> [Assignment]:
Nothing but the lines from the one containing "1080x2388 pixels." through the end of the material should be restated, and each exactly.
----------
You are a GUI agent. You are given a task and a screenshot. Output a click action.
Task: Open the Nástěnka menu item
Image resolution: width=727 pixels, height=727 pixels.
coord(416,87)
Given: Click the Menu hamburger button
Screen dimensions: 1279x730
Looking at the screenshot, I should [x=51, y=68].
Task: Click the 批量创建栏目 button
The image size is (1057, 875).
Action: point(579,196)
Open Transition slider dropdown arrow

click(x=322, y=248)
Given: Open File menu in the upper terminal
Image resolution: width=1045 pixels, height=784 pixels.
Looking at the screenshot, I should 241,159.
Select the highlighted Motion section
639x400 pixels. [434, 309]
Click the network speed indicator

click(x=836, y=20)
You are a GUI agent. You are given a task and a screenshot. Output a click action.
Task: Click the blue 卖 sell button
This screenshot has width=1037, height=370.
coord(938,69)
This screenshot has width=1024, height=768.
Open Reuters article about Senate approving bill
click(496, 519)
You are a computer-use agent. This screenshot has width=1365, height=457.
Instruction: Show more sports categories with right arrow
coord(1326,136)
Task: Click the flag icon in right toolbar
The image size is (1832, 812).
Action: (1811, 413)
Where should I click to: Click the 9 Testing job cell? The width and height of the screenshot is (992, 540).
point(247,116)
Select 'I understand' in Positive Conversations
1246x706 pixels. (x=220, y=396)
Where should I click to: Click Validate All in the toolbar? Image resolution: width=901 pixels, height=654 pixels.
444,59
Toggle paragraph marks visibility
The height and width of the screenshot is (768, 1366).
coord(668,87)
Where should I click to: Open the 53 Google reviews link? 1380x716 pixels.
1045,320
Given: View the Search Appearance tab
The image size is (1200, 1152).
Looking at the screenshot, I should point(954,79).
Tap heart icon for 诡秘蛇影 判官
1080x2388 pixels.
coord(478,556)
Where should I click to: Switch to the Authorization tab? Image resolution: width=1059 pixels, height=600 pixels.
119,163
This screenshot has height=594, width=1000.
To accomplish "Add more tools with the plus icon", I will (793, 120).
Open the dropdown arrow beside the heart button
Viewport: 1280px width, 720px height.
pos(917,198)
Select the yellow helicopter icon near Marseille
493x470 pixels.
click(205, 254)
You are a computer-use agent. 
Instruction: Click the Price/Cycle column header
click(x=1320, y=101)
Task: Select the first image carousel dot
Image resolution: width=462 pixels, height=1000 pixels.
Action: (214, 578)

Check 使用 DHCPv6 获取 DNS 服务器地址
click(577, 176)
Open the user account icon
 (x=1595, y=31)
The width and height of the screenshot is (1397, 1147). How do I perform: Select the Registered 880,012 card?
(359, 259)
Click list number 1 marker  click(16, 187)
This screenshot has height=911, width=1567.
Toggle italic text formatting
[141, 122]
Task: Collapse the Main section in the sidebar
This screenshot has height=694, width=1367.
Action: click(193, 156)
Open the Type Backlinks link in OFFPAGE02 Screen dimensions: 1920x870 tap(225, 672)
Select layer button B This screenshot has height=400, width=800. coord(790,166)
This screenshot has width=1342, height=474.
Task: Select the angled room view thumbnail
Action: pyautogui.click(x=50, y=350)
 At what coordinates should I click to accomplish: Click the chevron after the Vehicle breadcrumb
----------
> [Written solution]:
1080x2388 pixels.
coord(478,556)
Where should I click to: Switch to the Authorization tab? Image resolution: width=1059 pixels, height=600 pixels.
119,163
This screenshot has height=594, width=1000.
To accomplish "Add more tools with the plus icon", I will (793, 120).
Open the dropdown arrow beside the heart button
Viewport: 1280px width, 720px height.
pos(917,198)
Select the yellow helicopter icon near Marseille
493x470 pixels.
click(205, 254)
You are a computer-use agent. 
Instruction: Click the Price/Cycle column header
click(x=1320, y=101)
Task: Select the first image carousel dot
Image resolution: width=462 pixels, height=1000 pixels.
Action: (214, 578)

Check 使用 DHCPv6 获取 DNS 服务器地址
click(577, 176)
Open the user account icon
 (x=1595, y=31)
The width and height of the screenshot is (1397, 1147). How do I perform: Select the Registered 880,012 card?
(359, 259)
Click list number 1 marker  click(16, 187)
This screenshot has height=911, width=1567.
Toggle italic text formatting
[141, 122]
Task: Collapse the Main section in the sidebar
This screenshot has height=694, width=1367.
Action: click(193, 156)
Open the Type Backlinks link in OFFPAGE02 Screen dimensions: 1920x870 tap(225, 672)
Select layer button B This screenshot has height=400, width=800. coord(790,166)
This screenshot has width=1342, height=474.
Task: Select the angled room view thumbnail
Action: pyautogui.click(x=50, y=350)
 At what coordinates should I click to accomplish: Click the chevron after the Vehicle breadcrumb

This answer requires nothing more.